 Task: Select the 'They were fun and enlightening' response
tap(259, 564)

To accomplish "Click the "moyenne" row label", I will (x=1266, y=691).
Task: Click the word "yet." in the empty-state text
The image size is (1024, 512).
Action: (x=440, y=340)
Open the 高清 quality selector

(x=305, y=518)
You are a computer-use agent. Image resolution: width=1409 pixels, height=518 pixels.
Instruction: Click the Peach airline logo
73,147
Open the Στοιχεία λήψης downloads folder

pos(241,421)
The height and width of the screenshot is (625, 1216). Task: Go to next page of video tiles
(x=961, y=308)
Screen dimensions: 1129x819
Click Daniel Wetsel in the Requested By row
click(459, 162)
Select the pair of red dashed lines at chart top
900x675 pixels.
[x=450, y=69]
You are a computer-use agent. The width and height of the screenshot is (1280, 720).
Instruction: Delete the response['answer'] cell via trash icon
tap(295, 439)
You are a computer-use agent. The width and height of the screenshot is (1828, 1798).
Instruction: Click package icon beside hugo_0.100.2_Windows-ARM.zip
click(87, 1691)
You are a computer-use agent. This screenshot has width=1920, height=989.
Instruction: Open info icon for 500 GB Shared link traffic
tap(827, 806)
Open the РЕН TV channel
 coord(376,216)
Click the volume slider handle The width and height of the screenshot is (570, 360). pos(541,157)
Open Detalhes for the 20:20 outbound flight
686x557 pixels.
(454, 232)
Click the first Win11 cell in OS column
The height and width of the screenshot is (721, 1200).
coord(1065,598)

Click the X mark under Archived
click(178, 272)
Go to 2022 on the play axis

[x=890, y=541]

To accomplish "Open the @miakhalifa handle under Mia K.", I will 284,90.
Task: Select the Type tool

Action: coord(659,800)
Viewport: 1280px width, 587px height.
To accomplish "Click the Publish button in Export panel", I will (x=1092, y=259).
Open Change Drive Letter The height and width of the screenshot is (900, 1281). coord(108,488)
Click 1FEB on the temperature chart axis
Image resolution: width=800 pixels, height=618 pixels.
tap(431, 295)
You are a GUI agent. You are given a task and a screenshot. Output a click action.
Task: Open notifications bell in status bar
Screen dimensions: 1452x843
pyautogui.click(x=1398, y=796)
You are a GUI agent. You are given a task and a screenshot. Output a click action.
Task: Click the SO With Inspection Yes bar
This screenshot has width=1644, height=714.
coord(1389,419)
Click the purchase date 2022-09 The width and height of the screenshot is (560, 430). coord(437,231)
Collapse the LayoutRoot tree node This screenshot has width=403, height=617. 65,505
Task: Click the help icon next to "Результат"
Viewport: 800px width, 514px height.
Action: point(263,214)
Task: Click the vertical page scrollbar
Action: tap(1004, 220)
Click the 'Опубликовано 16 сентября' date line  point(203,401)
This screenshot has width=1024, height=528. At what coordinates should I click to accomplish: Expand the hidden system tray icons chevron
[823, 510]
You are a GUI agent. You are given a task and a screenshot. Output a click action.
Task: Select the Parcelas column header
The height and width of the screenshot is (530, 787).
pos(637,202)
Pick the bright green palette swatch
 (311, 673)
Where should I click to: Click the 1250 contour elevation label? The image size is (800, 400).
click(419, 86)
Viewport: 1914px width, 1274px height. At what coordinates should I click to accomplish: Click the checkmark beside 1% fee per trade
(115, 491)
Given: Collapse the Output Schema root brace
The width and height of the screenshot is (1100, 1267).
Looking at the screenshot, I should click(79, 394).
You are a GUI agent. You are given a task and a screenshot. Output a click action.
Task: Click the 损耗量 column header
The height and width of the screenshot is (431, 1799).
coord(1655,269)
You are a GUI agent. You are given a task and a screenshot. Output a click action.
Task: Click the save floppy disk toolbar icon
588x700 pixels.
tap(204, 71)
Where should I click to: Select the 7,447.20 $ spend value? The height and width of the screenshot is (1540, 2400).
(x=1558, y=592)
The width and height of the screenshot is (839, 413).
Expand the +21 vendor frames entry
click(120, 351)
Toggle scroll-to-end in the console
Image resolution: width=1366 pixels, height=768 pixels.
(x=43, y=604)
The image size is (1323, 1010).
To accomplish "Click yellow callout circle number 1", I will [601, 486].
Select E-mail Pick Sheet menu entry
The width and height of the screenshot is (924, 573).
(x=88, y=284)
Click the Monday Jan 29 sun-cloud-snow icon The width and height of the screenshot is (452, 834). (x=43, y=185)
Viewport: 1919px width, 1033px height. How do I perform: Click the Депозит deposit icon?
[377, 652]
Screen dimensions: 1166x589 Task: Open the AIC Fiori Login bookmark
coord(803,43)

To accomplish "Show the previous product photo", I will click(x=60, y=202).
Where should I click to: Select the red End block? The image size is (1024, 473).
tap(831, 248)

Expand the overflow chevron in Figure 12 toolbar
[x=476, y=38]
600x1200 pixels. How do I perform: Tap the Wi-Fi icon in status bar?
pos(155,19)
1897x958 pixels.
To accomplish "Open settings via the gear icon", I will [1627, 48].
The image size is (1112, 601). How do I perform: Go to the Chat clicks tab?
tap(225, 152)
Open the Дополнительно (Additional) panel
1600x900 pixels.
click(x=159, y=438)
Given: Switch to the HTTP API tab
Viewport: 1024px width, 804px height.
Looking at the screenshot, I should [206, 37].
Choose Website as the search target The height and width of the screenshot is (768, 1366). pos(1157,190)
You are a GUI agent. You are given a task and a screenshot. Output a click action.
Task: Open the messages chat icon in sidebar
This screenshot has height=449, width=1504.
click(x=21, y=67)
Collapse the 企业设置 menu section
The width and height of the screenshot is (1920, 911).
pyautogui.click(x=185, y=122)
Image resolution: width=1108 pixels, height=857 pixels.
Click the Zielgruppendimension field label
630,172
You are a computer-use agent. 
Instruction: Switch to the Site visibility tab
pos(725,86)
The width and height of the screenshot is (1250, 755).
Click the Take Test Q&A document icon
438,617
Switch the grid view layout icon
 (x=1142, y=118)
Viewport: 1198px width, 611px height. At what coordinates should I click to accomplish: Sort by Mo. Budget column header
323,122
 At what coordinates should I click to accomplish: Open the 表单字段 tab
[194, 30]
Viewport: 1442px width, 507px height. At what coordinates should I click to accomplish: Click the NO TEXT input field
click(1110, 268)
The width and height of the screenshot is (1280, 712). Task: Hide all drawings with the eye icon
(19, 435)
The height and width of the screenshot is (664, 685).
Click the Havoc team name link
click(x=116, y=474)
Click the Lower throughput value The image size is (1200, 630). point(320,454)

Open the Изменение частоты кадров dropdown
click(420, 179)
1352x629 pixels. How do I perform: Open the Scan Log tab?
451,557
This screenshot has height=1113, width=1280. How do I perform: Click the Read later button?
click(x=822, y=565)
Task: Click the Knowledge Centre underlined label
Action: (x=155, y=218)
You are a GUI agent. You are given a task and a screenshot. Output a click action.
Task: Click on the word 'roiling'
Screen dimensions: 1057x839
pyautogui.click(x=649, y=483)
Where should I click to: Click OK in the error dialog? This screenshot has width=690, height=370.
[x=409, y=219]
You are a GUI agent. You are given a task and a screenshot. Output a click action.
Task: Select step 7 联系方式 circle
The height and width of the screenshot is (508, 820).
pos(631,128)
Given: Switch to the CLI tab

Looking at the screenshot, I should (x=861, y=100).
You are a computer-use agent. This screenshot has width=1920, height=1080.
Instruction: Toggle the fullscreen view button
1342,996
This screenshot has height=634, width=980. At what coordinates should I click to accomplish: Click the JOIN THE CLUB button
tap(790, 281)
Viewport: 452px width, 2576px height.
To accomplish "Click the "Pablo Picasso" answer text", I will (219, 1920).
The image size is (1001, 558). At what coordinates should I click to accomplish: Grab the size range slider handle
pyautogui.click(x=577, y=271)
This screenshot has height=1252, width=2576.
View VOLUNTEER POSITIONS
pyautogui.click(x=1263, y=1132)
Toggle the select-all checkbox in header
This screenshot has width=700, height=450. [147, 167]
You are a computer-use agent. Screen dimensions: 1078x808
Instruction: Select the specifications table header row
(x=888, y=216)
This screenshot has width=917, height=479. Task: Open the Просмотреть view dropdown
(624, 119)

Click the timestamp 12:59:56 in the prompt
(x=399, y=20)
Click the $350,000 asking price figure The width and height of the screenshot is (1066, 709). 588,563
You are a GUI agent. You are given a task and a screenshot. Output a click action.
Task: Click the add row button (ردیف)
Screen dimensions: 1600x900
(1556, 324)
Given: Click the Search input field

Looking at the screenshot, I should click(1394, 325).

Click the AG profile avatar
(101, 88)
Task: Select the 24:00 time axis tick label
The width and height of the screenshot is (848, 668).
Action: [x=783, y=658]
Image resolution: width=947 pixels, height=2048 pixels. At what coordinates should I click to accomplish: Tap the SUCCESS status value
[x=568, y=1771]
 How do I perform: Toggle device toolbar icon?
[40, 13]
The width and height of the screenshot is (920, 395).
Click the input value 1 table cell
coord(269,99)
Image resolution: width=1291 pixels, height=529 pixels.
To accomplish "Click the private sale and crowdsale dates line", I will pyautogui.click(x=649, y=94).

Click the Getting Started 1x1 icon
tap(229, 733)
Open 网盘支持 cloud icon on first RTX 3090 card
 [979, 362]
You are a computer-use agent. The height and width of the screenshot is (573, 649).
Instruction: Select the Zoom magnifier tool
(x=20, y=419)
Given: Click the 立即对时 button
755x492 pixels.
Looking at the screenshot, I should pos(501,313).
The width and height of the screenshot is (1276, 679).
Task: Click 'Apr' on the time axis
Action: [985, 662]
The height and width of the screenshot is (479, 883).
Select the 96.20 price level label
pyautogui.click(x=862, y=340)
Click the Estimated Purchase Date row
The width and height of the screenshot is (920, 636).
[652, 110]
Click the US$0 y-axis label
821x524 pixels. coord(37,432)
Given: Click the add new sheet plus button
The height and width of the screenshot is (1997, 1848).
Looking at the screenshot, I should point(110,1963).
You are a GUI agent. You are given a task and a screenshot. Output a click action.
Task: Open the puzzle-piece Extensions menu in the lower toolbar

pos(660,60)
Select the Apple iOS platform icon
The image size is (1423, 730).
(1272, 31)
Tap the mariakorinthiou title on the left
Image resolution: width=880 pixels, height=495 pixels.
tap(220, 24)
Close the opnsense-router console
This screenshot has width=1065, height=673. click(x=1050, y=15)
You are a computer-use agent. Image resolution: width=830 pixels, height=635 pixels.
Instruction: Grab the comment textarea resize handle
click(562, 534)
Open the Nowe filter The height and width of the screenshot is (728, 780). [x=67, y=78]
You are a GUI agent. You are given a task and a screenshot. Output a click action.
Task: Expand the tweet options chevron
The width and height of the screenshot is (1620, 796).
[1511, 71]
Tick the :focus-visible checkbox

= = = =

For the string "word", go through the entries above and copy each line where it occurs.

» **Task output**
Task: Click the word "yet." in the empty-state text
Task: Click on the word 'roiling'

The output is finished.